Но вот что я говорю раз и навсегда тебе и г-ну Рею: если рано или поздно окажется желательным, чтобы я отправился в Экс[299], как о том шла речь, – я заранее согласен и готов подчиниться.
Но я – художник и рабочий, и, значит, никому, даже тебе или врачу, не позволено действовать вот так, не предупредив меня и не посоветовавшись со мной, ведь я до сих пор сохраняю относительную ясность мыслей, нужную мне для работы, и поэтому имею право высказаться (или, по крайней мере, иметь свое мнение) о том, что лучше – сохранить мою здешнюю мастерскую или насовсем переехать в Экс. Это для того, чтобы по возможности избежать расходов и потерь при переезде, совершив его только при крайней необходимости.
По-моему, некое местное предание внушает людям страх перед живописью и заставляет их судачить на эту тему. Ну что же. Знаю, в Аравии дело обстоит так же, но ведь в Африке множество художников? Раз так, проявив немного твердости, эти предрассудки можно изменить или хотя бы спокойно заниматься живописью. Беда в том, что я очень впечатлителен, восприимчив к чужим верованиям и не всегда способен шутить насчет доли истины, которая может содержаться в абсурде.
Впрочем, таков же и Гоген – как ты мог заметить; он также был вымотан, находясь здесь, из-за какого-то недомогания.
Я обитаю здесь уже год и слышал почти все дурное, что говорят обо мне, о Гогене, о живописи вообще: почему же не принять все как есть, предоставив событиям идти своим чередом?
Разве где-нибудь мне будет хуже, чем там, где я побывал уже дважды, – в палате для буйнопомешанных?
Вот выгоды здешнего житья: во-первых, как сказал бы Риве, здесь «они все больные», так что я хотя бы не чувствую себя одиноким.
Затем, как ты знаешь, мне очень нравится Арль, хотя Гоген чертовски прав, называя его самым грязным городом на всем юге.
Еще я сильно сдружился с соседями, с г-ном Реем, со всеми в лечебнице, а потому действительно предпочту быть вечно больным здесь, чем забыть о доброте этих самых людей, имеющих самые невероятные предрассудки относительно художников и живописи или, по крайней мере, не обладающих ясным и здоровым представлением о них, в отличие от нас.

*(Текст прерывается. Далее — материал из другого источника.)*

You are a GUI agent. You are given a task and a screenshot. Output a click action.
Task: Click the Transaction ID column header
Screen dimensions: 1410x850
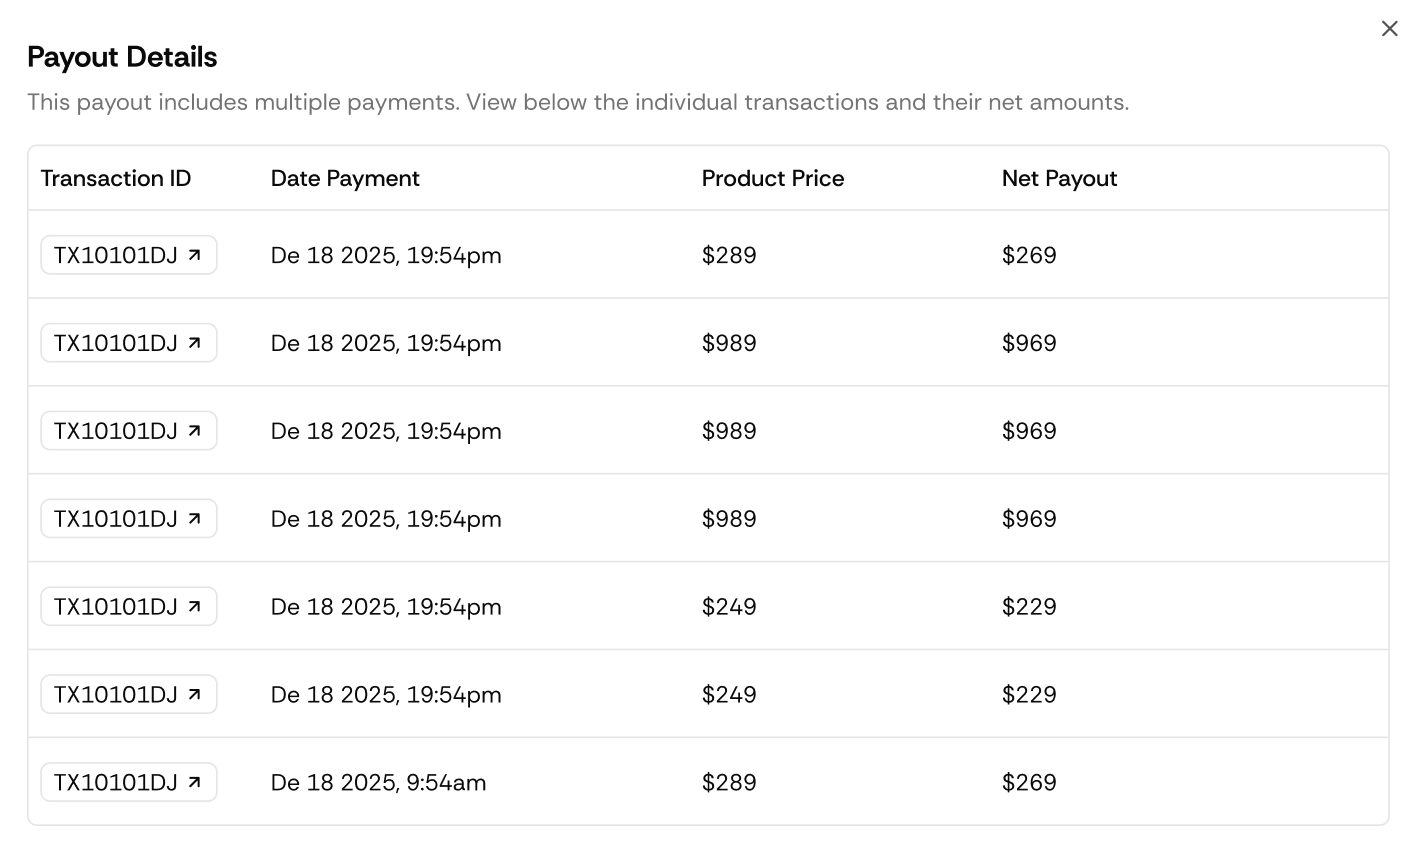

Затем, в лечебнице меня уже знают, и, если это вновь случится со мной, все пройдет тихо, а в лечебнице поймут, что нужно делать. Я не имею желания лечиться у других врачей и не ощущаю в этом надобности.
Единственное мое желание – иметь возможность самому зарабатывать деньги, которые я трачу.
Конинг написал мне очень хорошее письмо, сообщив, что они с другом, вероятно, приедут на юг и надолго останутся со мной. Это ответ на мое письмо, написанное ему несколько дней назад. Я больше не осмеливаюсь приглашать сюда художников, после того, что случилось со мной: они рискуют потерять голову, как я. Это относится и к де Хану с Исааксоном.
Пусть едут в Антиб, Ниццу, Ментон, – пожалуй, так будет здоровее.
Мне написали также мать с сестрой: последняя очень расстроена из-за больной, за которой ухаживает. Дома очень довольны тем, что ты женишься.
Знай, что не стоит слишком беспокоиться обо мне, растравлять себя.
Вероятно, все должно идти своим чередом, и мы не очень-то изменим нашу судьбу мерами предосторожности.